(Collected data)
################
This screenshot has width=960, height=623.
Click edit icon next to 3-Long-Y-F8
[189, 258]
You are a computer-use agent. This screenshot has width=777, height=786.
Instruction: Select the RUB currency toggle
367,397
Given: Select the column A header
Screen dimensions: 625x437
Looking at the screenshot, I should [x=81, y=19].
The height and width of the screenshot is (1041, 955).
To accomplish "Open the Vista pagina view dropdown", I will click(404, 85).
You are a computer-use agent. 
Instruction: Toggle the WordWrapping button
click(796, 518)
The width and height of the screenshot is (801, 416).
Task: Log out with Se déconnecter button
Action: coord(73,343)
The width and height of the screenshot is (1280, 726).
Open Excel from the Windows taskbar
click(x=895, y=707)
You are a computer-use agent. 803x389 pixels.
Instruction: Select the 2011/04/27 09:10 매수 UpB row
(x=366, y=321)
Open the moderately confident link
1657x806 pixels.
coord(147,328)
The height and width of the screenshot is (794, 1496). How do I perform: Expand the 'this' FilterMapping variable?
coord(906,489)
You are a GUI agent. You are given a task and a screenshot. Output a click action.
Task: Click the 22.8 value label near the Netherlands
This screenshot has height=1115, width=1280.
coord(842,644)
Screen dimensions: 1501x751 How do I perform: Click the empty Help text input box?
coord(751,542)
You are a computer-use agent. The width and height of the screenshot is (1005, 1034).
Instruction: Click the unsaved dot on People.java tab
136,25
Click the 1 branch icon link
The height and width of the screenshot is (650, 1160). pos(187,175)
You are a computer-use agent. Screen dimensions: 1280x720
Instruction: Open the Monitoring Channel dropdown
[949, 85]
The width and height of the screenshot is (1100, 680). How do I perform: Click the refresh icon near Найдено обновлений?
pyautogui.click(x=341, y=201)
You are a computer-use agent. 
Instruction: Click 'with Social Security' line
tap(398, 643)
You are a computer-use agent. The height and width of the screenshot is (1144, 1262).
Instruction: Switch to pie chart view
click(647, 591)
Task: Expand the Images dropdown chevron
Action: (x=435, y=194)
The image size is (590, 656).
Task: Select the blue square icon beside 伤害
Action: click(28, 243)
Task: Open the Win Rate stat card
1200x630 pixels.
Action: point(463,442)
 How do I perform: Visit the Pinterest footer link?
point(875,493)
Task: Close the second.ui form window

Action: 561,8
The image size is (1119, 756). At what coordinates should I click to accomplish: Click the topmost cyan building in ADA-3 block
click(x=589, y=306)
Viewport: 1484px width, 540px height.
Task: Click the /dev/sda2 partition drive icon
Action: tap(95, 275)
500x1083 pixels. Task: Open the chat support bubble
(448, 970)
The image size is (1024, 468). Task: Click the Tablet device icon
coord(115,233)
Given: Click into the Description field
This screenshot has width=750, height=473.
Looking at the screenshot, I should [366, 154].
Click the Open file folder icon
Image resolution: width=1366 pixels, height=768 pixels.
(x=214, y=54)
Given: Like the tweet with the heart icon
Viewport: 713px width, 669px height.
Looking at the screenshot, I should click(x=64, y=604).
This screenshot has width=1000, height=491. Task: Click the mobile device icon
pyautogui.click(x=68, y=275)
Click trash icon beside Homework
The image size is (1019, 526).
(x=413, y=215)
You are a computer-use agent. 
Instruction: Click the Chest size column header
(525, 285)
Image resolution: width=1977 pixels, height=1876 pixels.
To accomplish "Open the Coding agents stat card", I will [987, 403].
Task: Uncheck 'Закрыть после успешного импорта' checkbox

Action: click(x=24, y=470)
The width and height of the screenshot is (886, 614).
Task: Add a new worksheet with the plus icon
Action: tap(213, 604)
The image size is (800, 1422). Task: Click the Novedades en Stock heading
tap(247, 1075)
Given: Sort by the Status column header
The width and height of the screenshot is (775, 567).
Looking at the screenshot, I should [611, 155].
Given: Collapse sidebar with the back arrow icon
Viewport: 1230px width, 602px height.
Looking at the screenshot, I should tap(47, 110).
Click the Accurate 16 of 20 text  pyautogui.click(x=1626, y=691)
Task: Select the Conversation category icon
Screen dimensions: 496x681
################
Exercise: Copy all lines of the records in which the string "computer" can be found.

Response box:
You are a computer-use agent. This screenshot has width=777, height=786.
You are a computer-use agent. 
You are a computer-use agent. 803x389 pixels.
You are a computer-use agent. The width and height of the screenshot is (1005, 1034).
You are a computer-use agent. Screen dimensions: 1280x720
You are a computer-use agent. 
You are a computer-use agent. The height and width of the screenshot is (1144, 1262).
You are a computer-use agent. 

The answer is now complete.